* [REQUEST A]: From the page on mounting volumes, reproduce word for word the passage between "For certain Spark" and "operate within it.", inclusive.
* [REQUEST B]: Summarize the page on mounting volumes in two sentences.
* [REQUEST C]: Continue the page on mounting volumes from the point where it stops.
--- START OF GIVEN TEXT ---
Mounting Volumes

This page shows how to add volumes to your Spark application using the Data Mechancis API

Standard configuration

By default, Spark uses temporary storage to spill data to disk during shuffles and other operations when no volume is present. With Spark on Kubernetes, pods are initialized with an emptyDir volume for each directory listed in spark.local.dir. When the pod is deleted, the ephemeral storage will be cleared and the data removed.

For certain Spark applications with larger shuffle workfloads or a need to persist data beyond the life of the application, it may be desirable to mount an external volume. Depending on your cloud provider, there are several volume options you can choose from to make your Spark workspaces more dynamic and scalable.

By default, if you select a node type that includes scalable block storage, such as d instances on AWS (m5d, r5d, c5d, etc), Data Mechanics will automatically mount this volume and configure Spark to operate within it.

Mount secrets as files in volumes

Instead of setting environment variables from kubernetes secrets, you can also mount secrets directly as files into a volume.

First, create a kubernetes secret in your cluster, and make sure to use the namespace spark-apps so your application can access it. Here is an example basic-auth secret below:

apiVersion: v1
kind: Secret
metadata:
namespace: spark-apps
name: basic-auth
data:
password: cGFzc3dvcmQK # password
user: dXNlcgo= # user
type: Opaque

In your application json config, add a volume object that references the secret name, data key you would like to include in the volume, and a name for the volume reference. In your executor or driver config, add a volumeMounts object that includes the volume name referenced in the previous step and path where you would like the file to be mounted. You can find an example application json config below that creates a volume named volume-secret that references the user key in teh basic-auth secret and mounts that secret file to /opt/spark/work-dir/secrets on the executor pod(s).
--- END OF GIVEN TEXT ---
--- START OF INFORMATION PROVIDED ---
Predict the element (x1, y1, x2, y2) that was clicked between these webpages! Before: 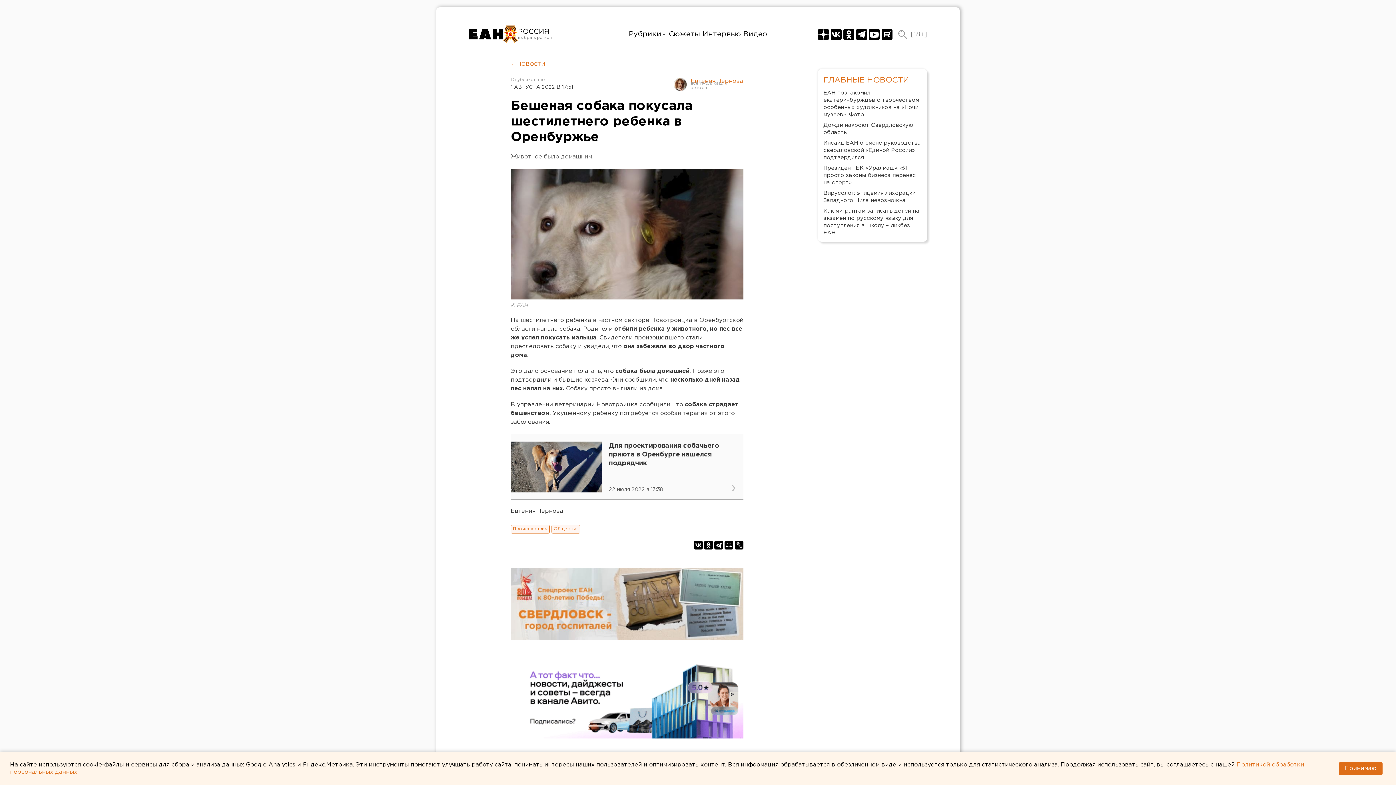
--- END OF INFORMATION PROVIDED ---
--- START OF INFORMATION PROVIDED ---
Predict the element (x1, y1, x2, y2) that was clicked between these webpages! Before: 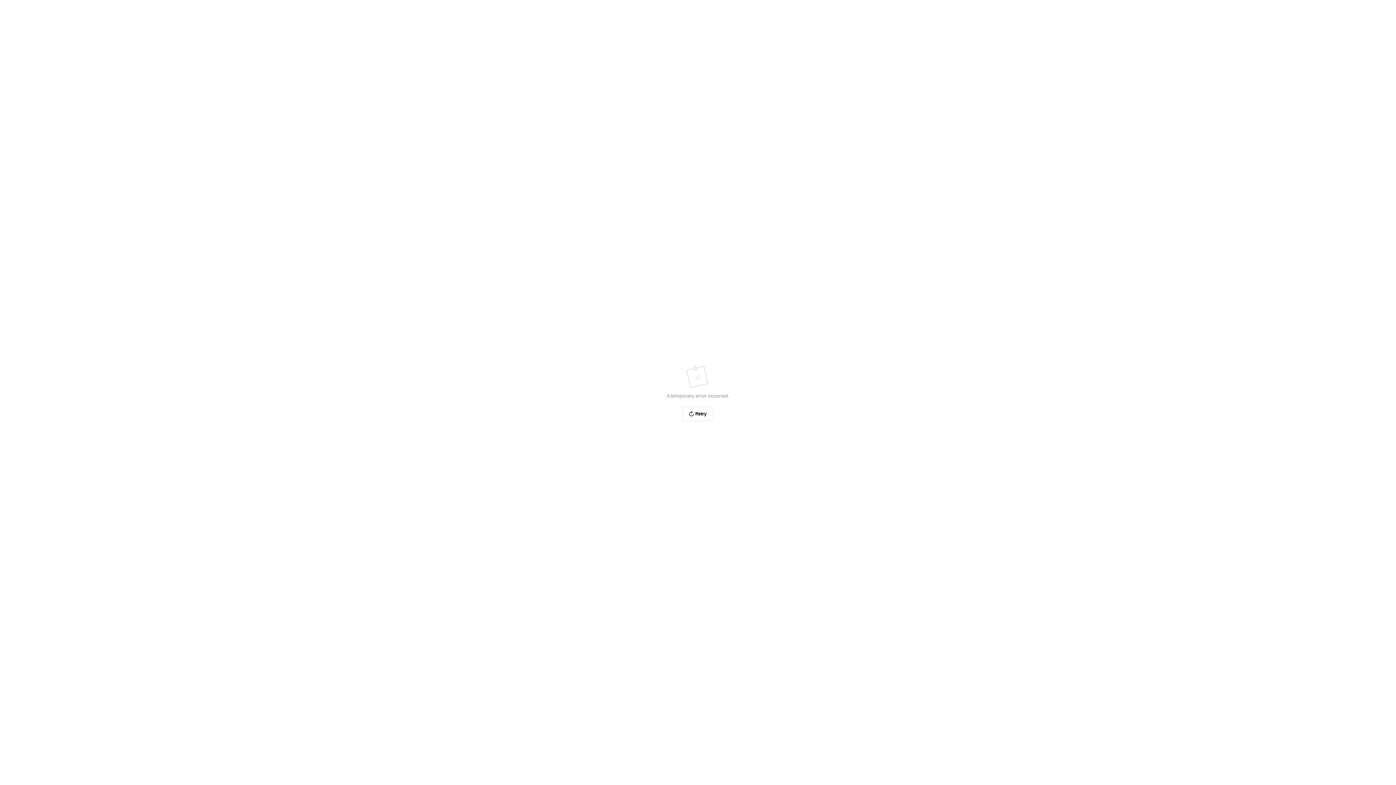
--- END OF INFORMATION PROVIDED ---
--- START OF INFORMATION PROVIDED ---
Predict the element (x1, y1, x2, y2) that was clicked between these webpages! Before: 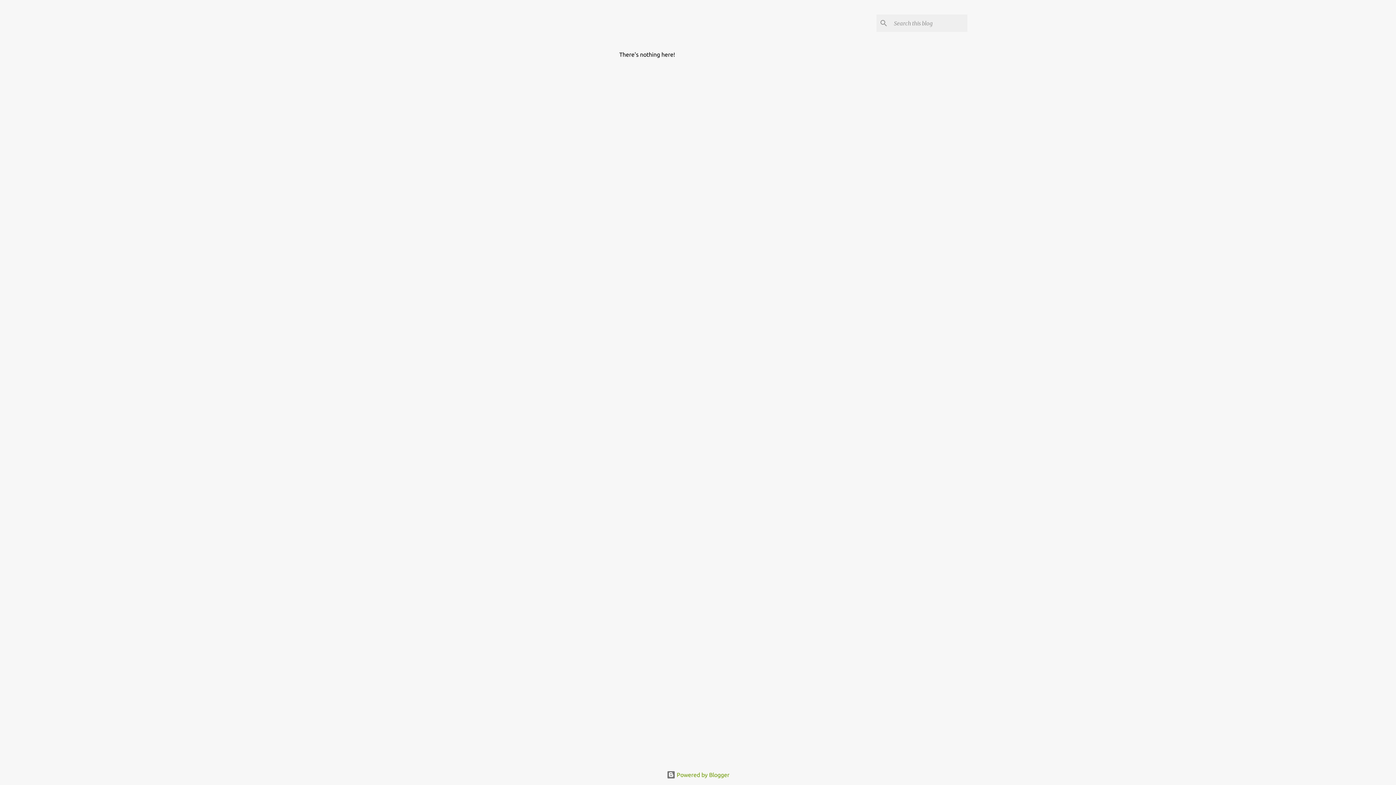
--- END OF INFORMATION PROVIDED ---
* [EXERCISE ANSWER A]:
For certain Spark applications with larger shuffle workfloads or a need to persist data beyond the life of the application, it may be desirable to mount an external volume. Depending on your cloud provider, there are several volume options you can choose from to make your Spark workspaces more dynamic and scalable.

By default, if you select a node type that includes scalable block storage, such as d instances on AWS (m5d, r5d, c5d, etc), Data Mechanics will automatically mount this volume and configure Spark to operate within it.

* [EXERCISE ANSWER B]: Spark on Kubernetes spills data by default to ephemeral emptyDir volumes that are cleared when the pod is deleted, so applications with large shuffle workloads or data that must persist may mount an external volume, and Data Mechanics automatically mounts scalable block storage on node types that include it. Kubernetes secrets can also be mounted as files by creating the secret in the spark-apps namespace, adding a volume object that references it in the application JSON config, and adding a volumeMounts object with the volume name and mount path to the executor or driver config.

* [EXERCISE ANSWER C]:
{
"executor": {
"cores": 1,
"instances": 3,
"instanceType": "r5.xlarge",
"volumeMounts": [{
"mountPath": "/opt/spark/work-dir/secrets",
"name": "volume-secret"
}]
},
"volumes": [{
"secret": {
"items": [{
"key": "user",
"path": "secret.yaml"
}],
"secretName": "basic-auth"
},
"name": "volume-secret"
}]
}

If you kubectl exec into one of the executor pods, you will find the secrets.yaml file located at /opt/spark/work-dir/secrets.

Mount persistent cloud volumes to your container

For larger volume needs, sharing volumes across applications, or persisting data beyond an application's lifecycle, you can mount a cloud provider volume to your container. Instead of passing in a mount path, find the appropriate key for the cloud volume of your choice, and add the neccessary data to the object. You can find the full list of supported volume options in the API reference for submitting applications.

To be enable volume mounting, you must first create the volume instance in your respective cloud provider. Then, you must make sure your cluster role has read/write access to the volume.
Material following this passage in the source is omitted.